To breathe deeply it’s recommended to apply this breathing pattern after a focused breathing in the abdomen.
Although this type of breathing is appropriate to supplement the abdominal one in view that this is of further help for the air to reach our lungs, if we always use a thoracic breathing pattern we breathe in little oxygen; the process requires more effort than diaphragmatic breathing to obtain the same intake of air.
To practice thoracic breathing, it’s recommended to sit down, given that this posture favors the separation of the ribs. To feel the breathing, we may place our hands on the ribs; in this way we’re going to be able to perceive their contraction and expansion as well as the muscles associated with these.
The (high) clavicular breathing pattern is the least appropriate of the three types of breathing if we apply it by itself, without combining it with either abdominal or rib-based breathing.
In this case, the breathing movement consists in lifting the collarbone whilst breathing. Not many people use this pattern under normal conditions, although anxiety states favor superficial breathing. On the other hand, breathing in this way may increase the likelihood of suffering physiological, muscular tension and psychological anxiety, since this kind of breathing interferes with the obtention of oxygen.
When breathing this way, the air doesn’t reach the bottom of our lungs –it only penetrates them superficially. In this respect, it’s a breathing pattern even less efficient than thoracic breathing, which basically means that it’s convenient to replace it with a combination of the three types of breathing or at least with the diaphragmatic one.
If we had to say which of the three breathing patterns set out here is the best, we should go for abdominal breathing, or rather the patterns that imply the contraction of the diaphragm as a central element.

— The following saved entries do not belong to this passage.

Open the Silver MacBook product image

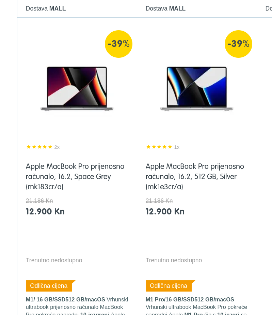pos(197,88)
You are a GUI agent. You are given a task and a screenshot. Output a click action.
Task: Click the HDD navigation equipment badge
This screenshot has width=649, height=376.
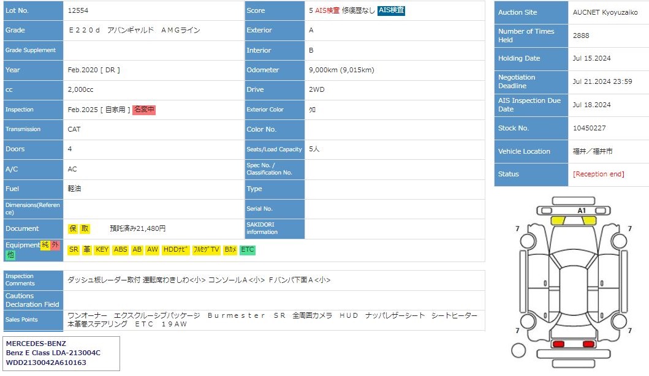click(176, 250)
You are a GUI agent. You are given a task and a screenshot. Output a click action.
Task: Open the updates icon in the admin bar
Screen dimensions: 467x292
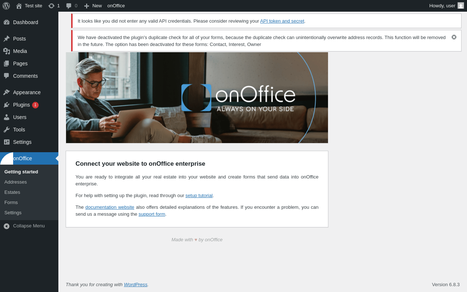coord(51,6)
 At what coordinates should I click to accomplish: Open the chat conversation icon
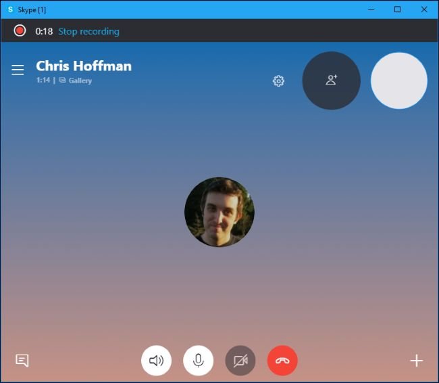tap(22, 361)
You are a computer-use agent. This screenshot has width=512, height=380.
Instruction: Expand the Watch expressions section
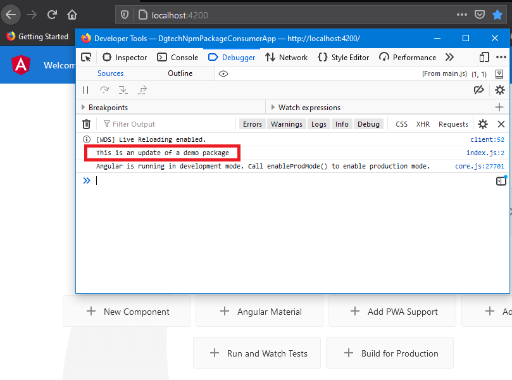point(309,108)
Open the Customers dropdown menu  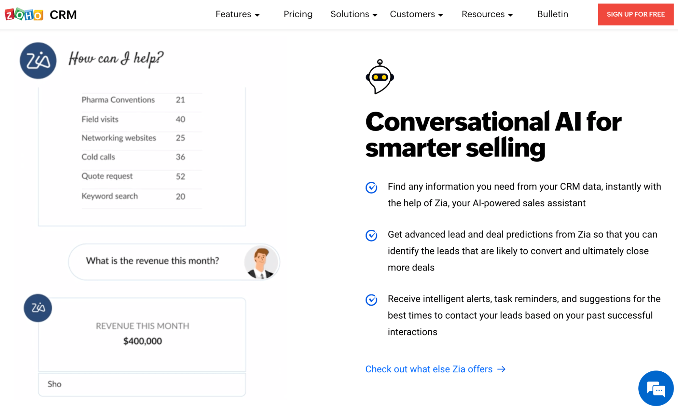[x=417, y=14]
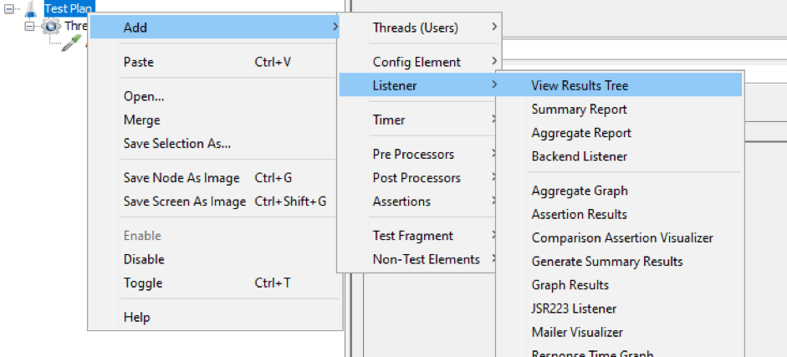
Task: Choose Aggregate Report from Listener menu
Action: 581,133
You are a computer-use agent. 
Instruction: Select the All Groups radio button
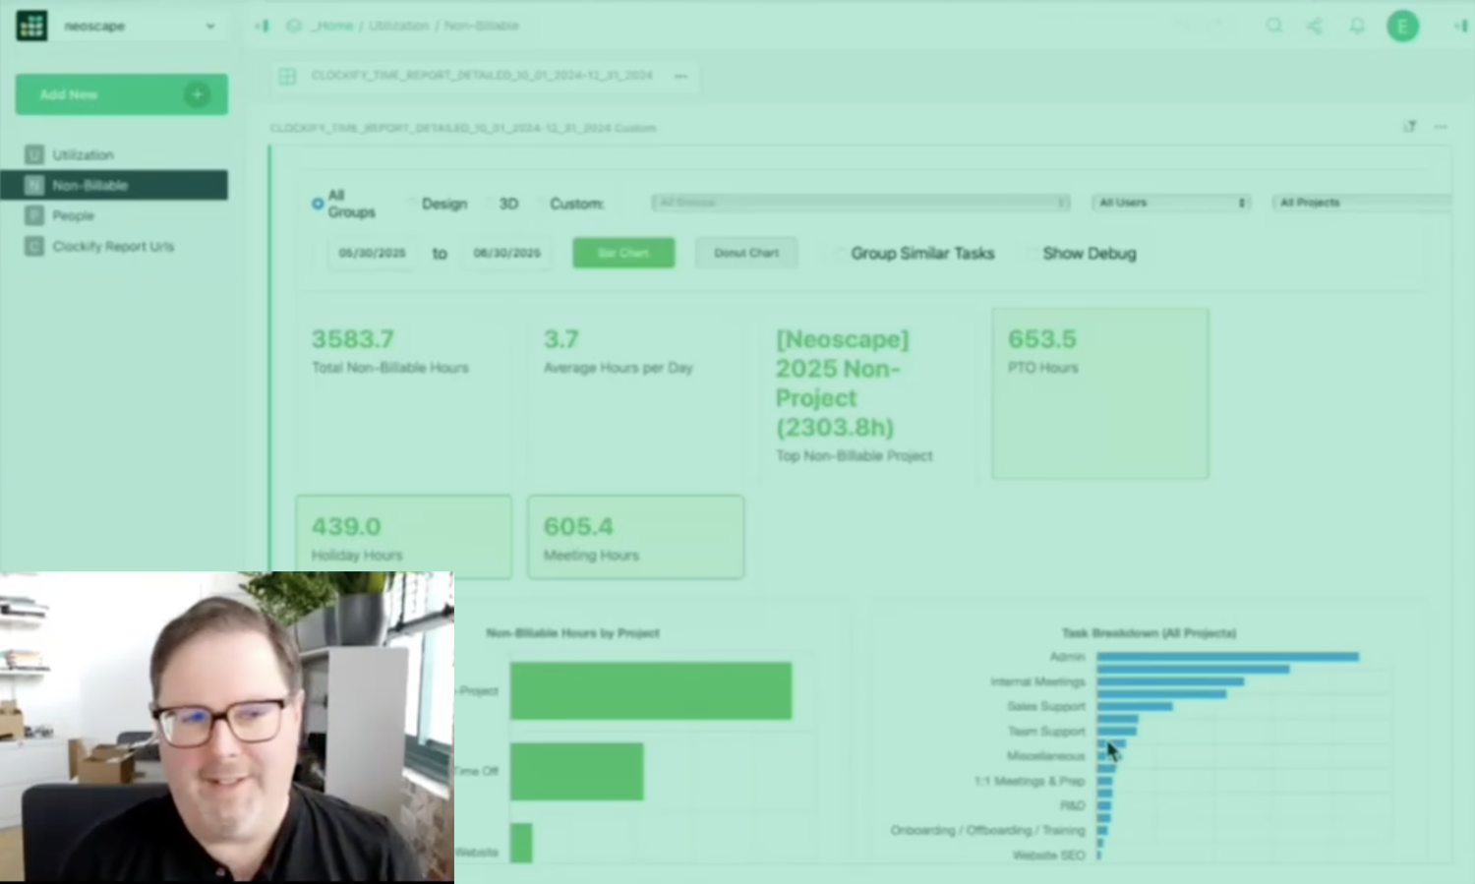pyautogui.click(x=318, y=204)
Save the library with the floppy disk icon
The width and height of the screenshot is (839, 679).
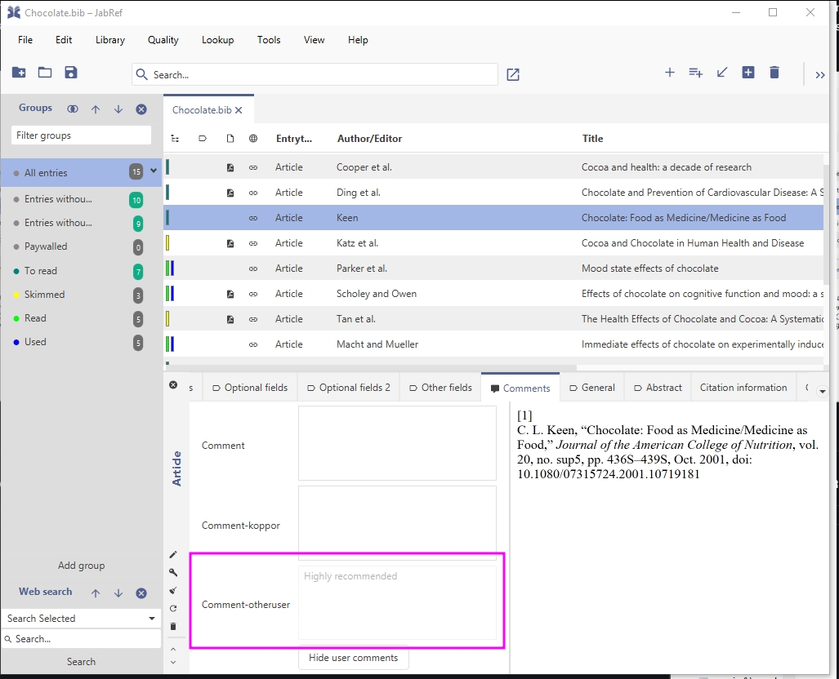coord(71,73)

This follows from the fact that abdominal distention allows the intake of a good volume of air.
However, to breathe properly the best is to combine the three types of breathing and that air (and therefore oxygen) fills our lungs. That is, the best way to breathe is a combination of diaphragmatic, lung and clavicular pattern.

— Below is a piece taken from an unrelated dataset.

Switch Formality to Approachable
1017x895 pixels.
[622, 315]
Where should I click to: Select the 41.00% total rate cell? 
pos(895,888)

Therefore, an adequate breathing pattern must focus on the diaphragm and abdomen. To carry out diaphragmatic breathing we breathe in in a way that the belly swells more than the breast, which we can check by putting our fingers between our breast and abdomen. If we wish to expand the inhaling to the rest of our lungs, besides the diaphragm we can expand our chest cavity towards the area of our ribs and higher.
If what you wish is to practice slow and deep breathing, we recommend you to use a comfortable position; lying or using the lotus position is adequate, even though many people prefer lying because this position relaxes our abdominal muscles, thereby favoring the movement of the diaphragm and therefore the circulation of air in the respiratory system.
Breathe in and out air on a regular basis, taking it from the abdomen but allowing the filling of our lungs to the largest possible extent, thereby expanding our chest cavity. Breathe in for 4 to 5 seconds and breathe out for 8 to 10. Take into account that breathing patterns depend, in part, on each person, so it’s important that you adjust these to your preferences to be able to feel comfortable and relaxed.
Training healthy breathing patterns will lead us to automate them progressively. In the first place it’s necessary to turn the deep breathing exercises into a habit to be undertaken three times a day (for example before or after meals) and subsequently we will progressively generalize them in our daily life both in an active and involuntary way.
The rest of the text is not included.